LA MOBILITAZIONE DELLE CHIESE EVANGELICHE

In questo l’Italia è testimone di un lavoro importante, quello dei corridoi umanitari, pensati e realizzati dai cattolici della Comunità di Sant’Egidio, dai valdesi e dalle Chiese Evangeliche. E sono significative al riguardo dell’ecumenismo dell’accoglienza le parole del professor Paolo Naso, nelle ore in cui nuovi asilanti arrivano in Italia grazie ai corridoi umanitari, unico sistema legale per arrivare in Europa per chi sia fuggito da Paesi come la Siria, lo Yemen, l’Eritrea e tanti altri: “L’arrivo di oltre 70 persone con i corridoi umanitari è una bella notizia che dimostra che l’accoglienza è possibile e sostenibile – ha dichiarato Paolo Naso, coordinatore di Mediterranean Hope, programma rifugiati e migranti della Federazione delle chiese evangeliche in Italia -. Ma mentre accogliamo con gioia questi profughi non possiamo non pensare a quelli ancora a bordo della Sea Watch, intrappolati in un insensato gioco politico tra Italia e Europa. Proprio perché abbiamo a cuore primariamente la vita dei profughi, chiediamo che vengano fatti sbarcare e, come hanno fatto altre realtà cattoliche, anche noi protestanti siamo pronti ad accoglierli, mentre si mette a punto il piano di una loro ricollocazione in Europa. Non è una soluzione politica ma un gesto umanitario che si fa ogni giorno più urgente e per il quale siamo pronti a collaborare anche coinvolgendo le nostre chiese sorelle all’estero”.

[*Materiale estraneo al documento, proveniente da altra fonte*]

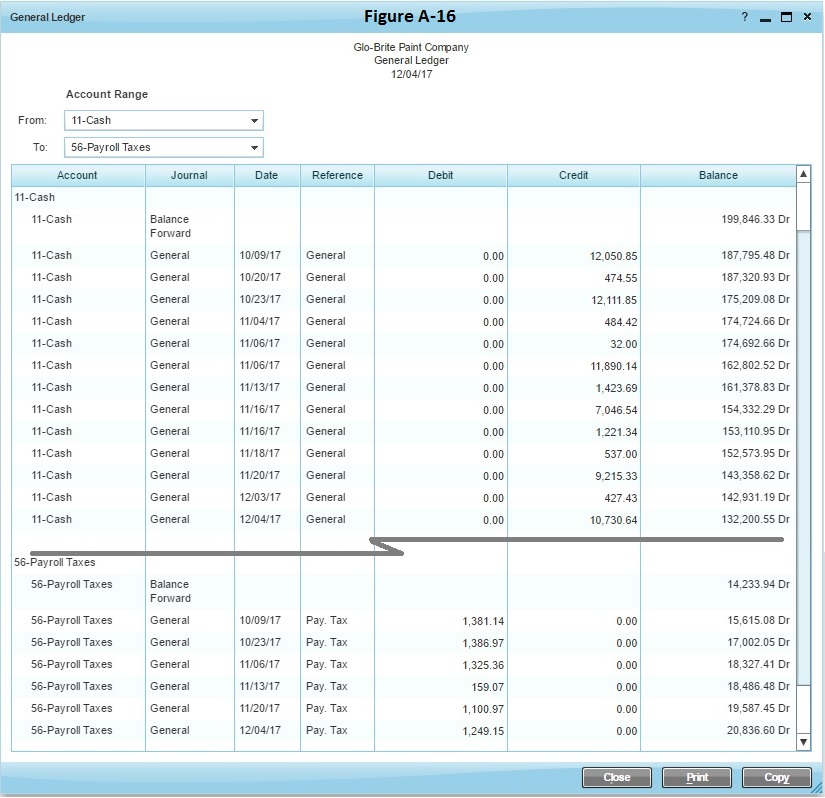Screen dimensions: 825x798
Task: Click the From dropdown arrow
Action: 255,120
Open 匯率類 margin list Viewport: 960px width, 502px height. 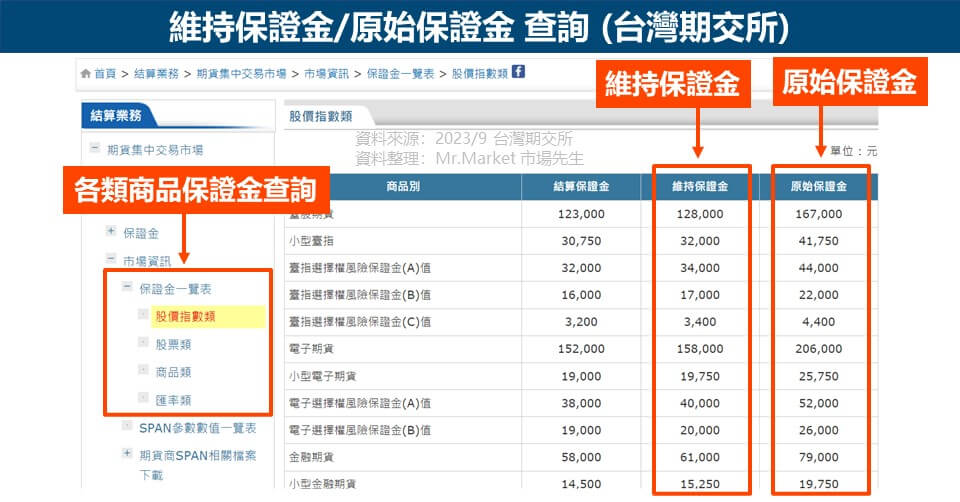pyautogui.click(x=173, y=400)
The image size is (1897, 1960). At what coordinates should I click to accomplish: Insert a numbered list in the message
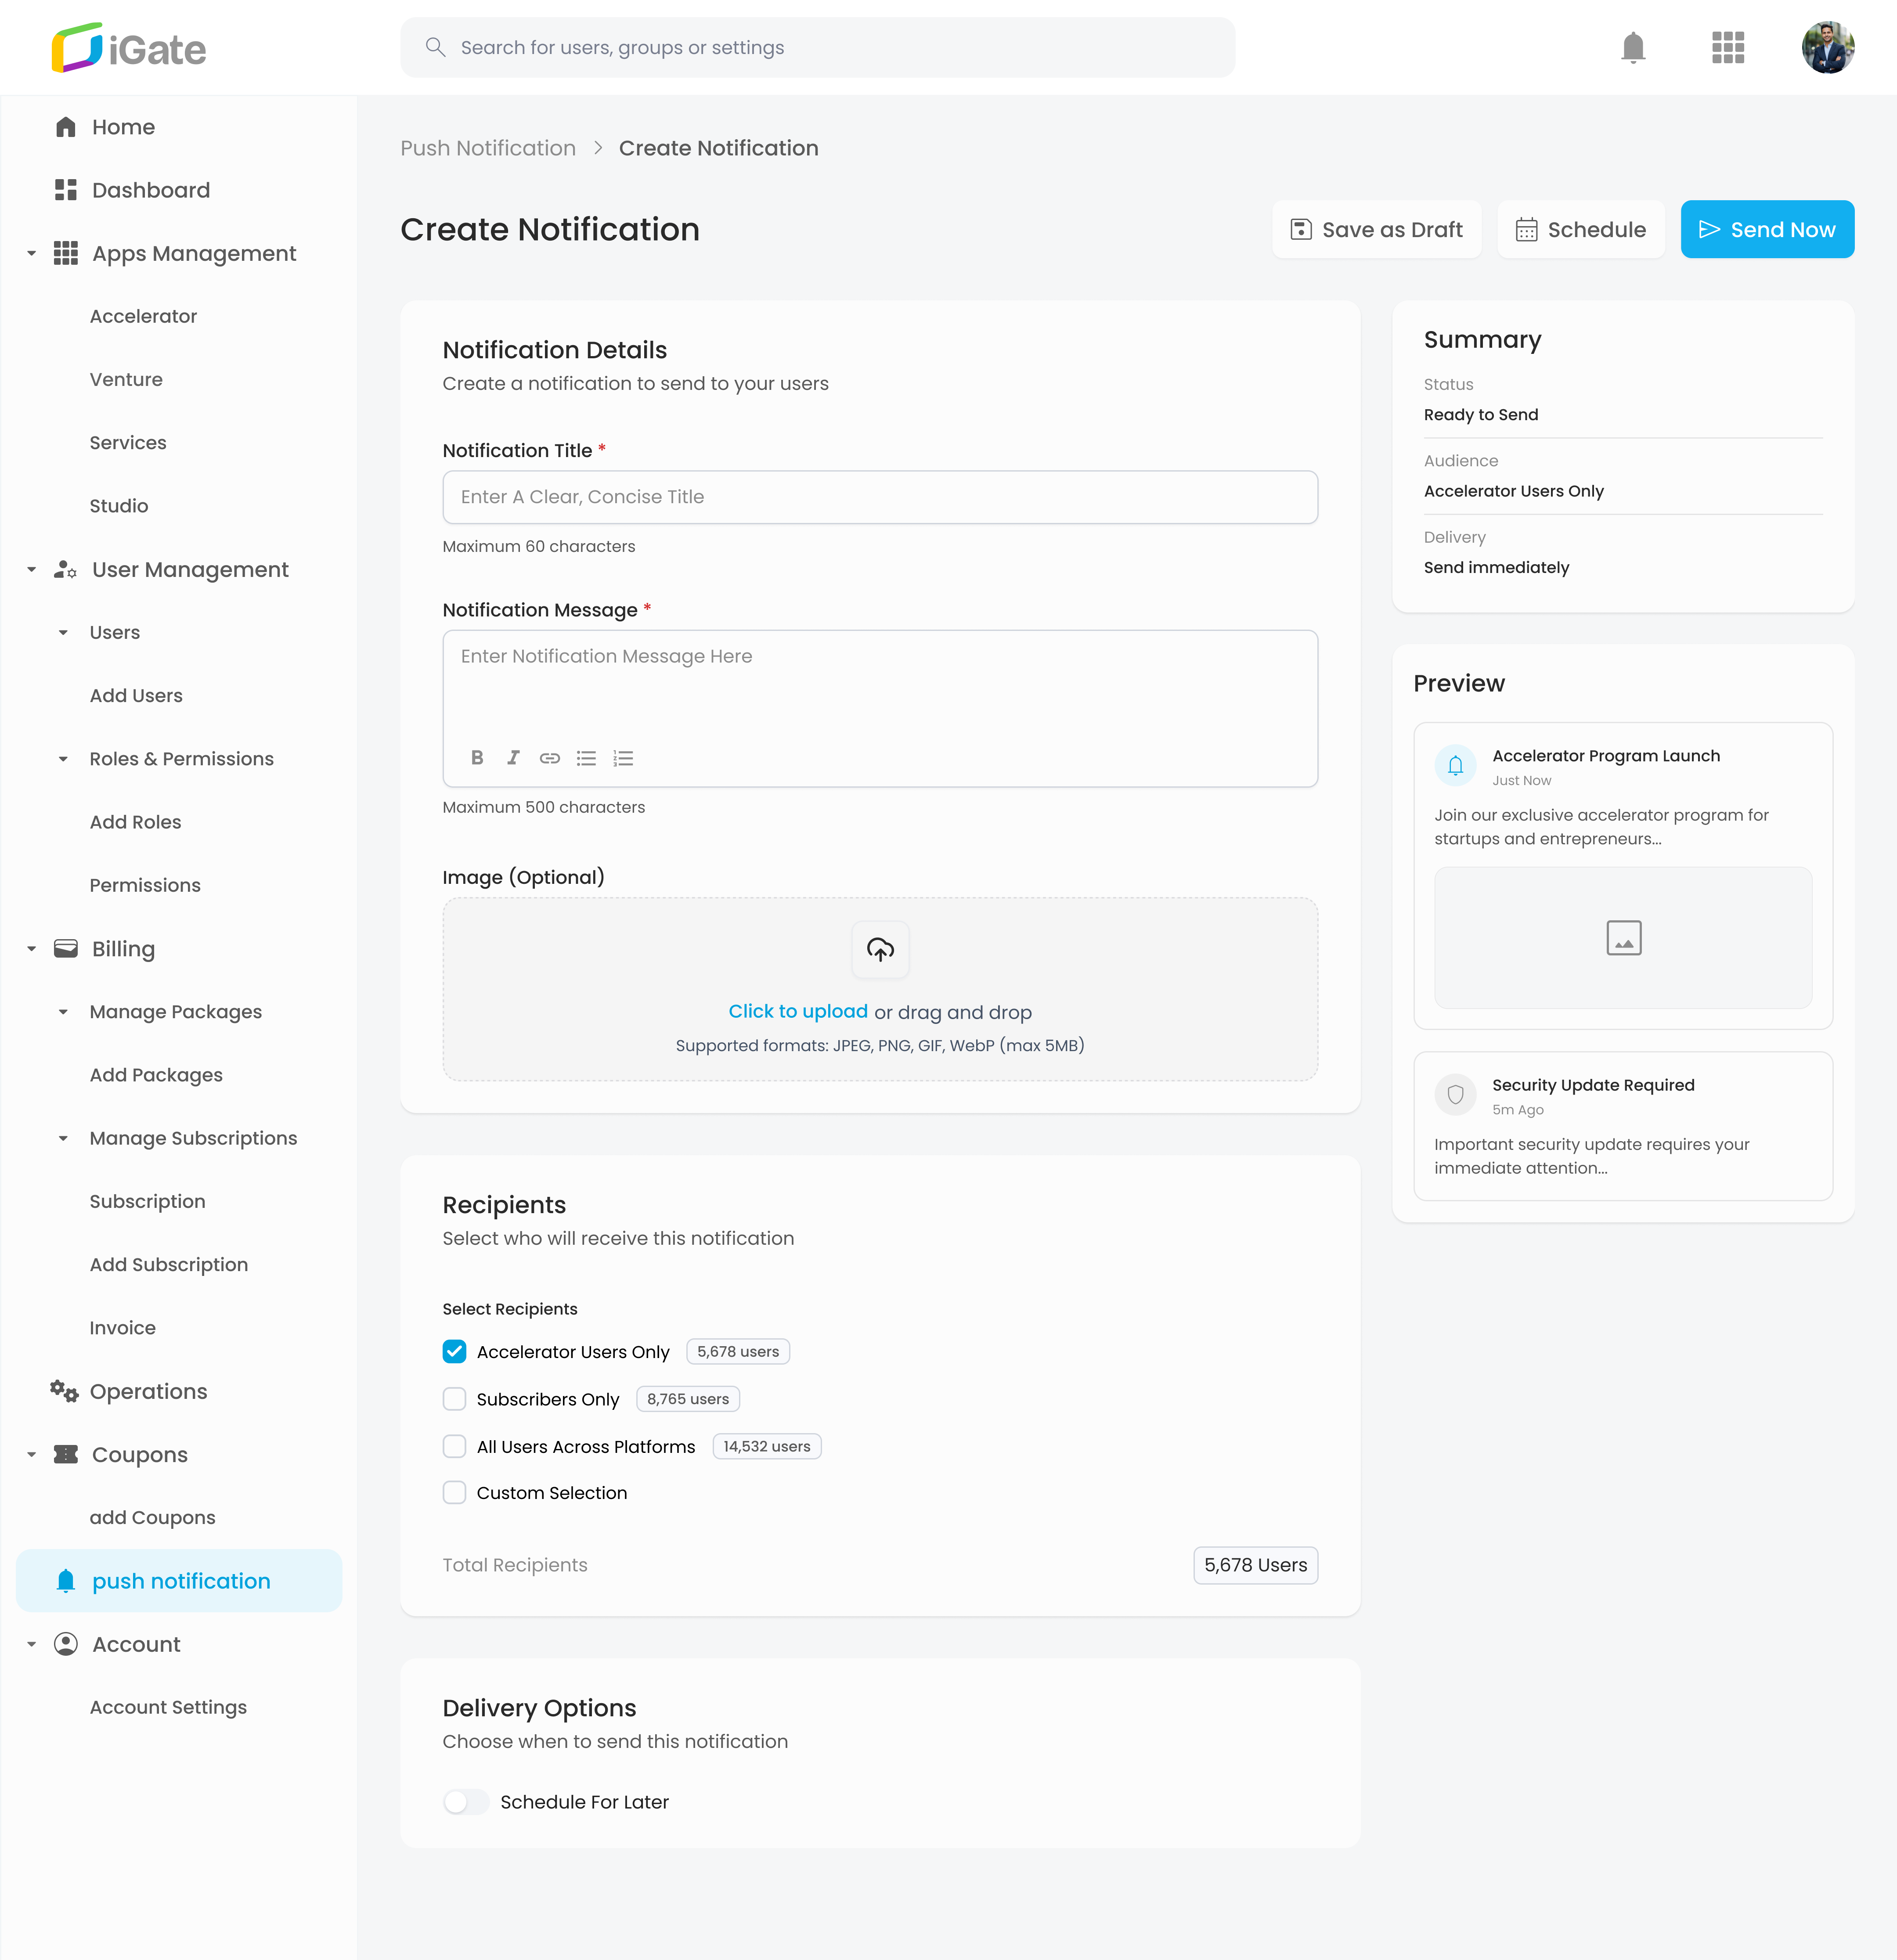tap(623, 757)
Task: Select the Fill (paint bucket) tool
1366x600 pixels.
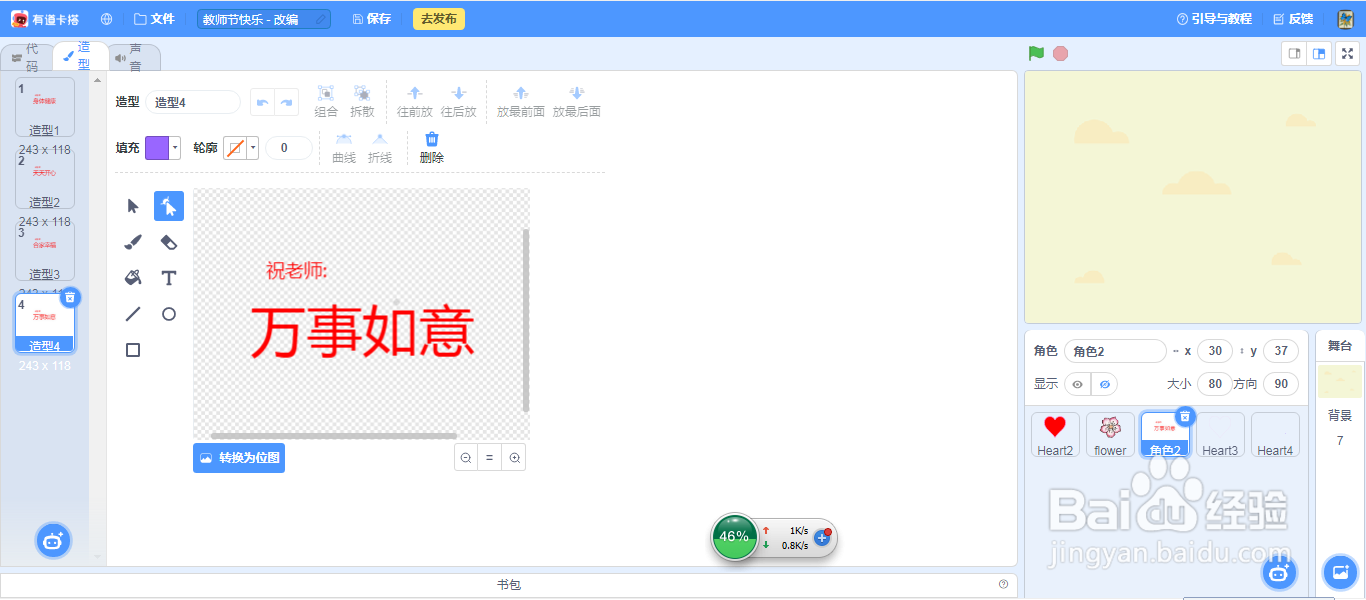Action: click(132, 277)
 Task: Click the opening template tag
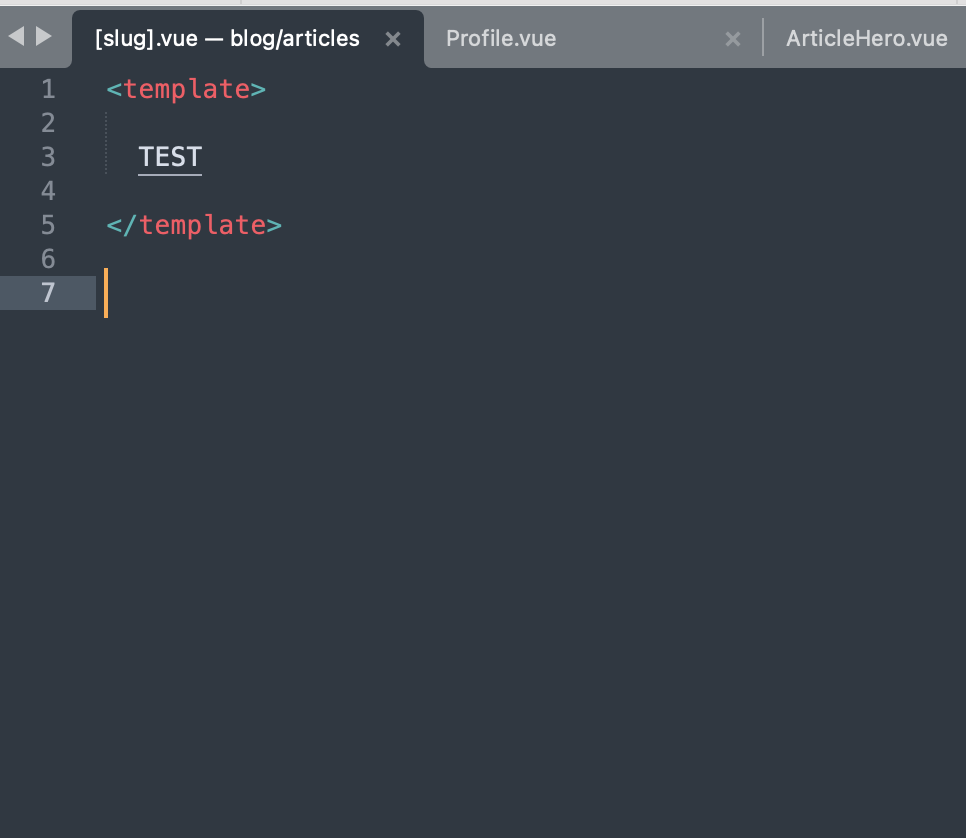point(185,89)
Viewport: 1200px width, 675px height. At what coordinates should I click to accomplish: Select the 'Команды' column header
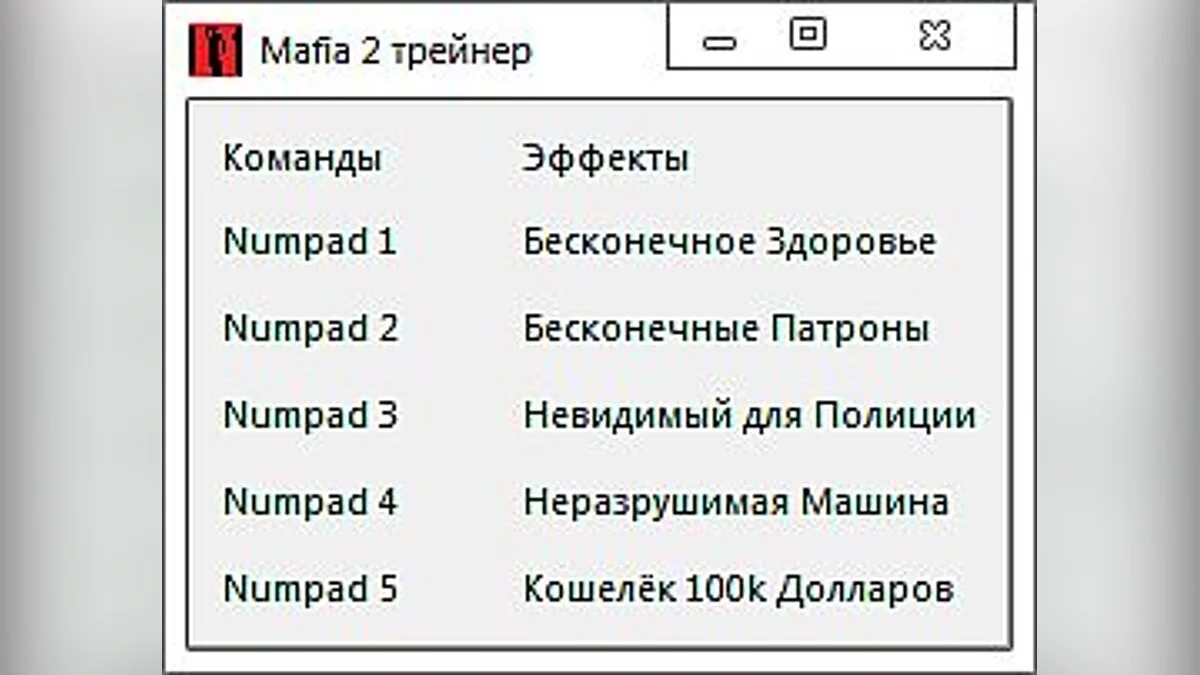pyautogui.click(x=302, y=157)
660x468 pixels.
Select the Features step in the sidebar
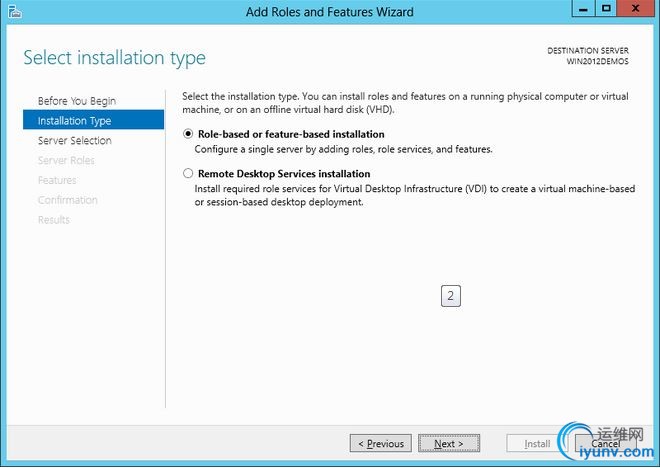(x=57, y=180)
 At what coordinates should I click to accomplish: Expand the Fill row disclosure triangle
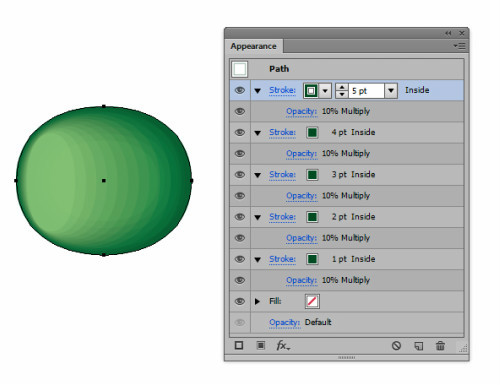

Dunque dopo l’arcivescovo di Torino anche le Chiese Evangeliche fanno sapere che una loro mobilitazione europea è possibile, forse allo studio, nel nome dell’accoglienza. Non in concorrenza con i cattolici, ma in armonia con loro, per rafforzare quell’ecumenismo dell’accoglienza che già si vede da anni prendere forma con i corridoi umanitari. Tutto questo accade, forse per caso, proprie nelle ore in cui invece il complesso discorso “cristiano” che su tutt’altra sponda doveva unire il cardinale Leo Burke e l’intellettuale americano Steve Bannon ha fatto registrare un’inattesa rottura.

IL PARROCO DI LAMPEDUSA

Trattandosi di Europa e di Chiese europee, l’ecumenismo dell’accoglienza parla di “radici cristiane” del Vecchio Continente, proprio come il discorso tentato da Bannon. Ma non lo fa in termini identitaristi né rivendicativi, ma cercando di iscriverle nella vita, nella realtà di un continente che le Chiese vogliono cristiano nella vita prima che nei documenti. In questo senso l’iniziativa di don Carmelo La Magra, parroco del Lampedusa, l’isola della Madonna di Porto Salvo, patrona del lampedusani, dei pescatori e dei naufraghi, sembra offrire a queste radici un punto sia di partenza che di approdo. Don La Magra ha infatti annunciato che per l’ottava notte consecutiva dormirà con confratelli e parrocchiani sul sagrato della sua chiesa lampedusana, probabilmente la chiesa più a sud in tutta Europa, per chiedere lo sbarco dei 42 migranti della Sea Watch 3, che si trova ora davanti al porto dell’isola, in quel tratto di mar Mediterraneo che sembra sempre di meno il Mare Nostrum che fu e sempre di più quel Mare Monstrum di cui parlò per primo monsignor Agostino Marchetto anni fa. Ed ha ringraziato i tanti italiani che, raccogliendo il suo appello ma non potendosi recare a Lampedusa, si riuniscono nelle loro città con lo stesso intento.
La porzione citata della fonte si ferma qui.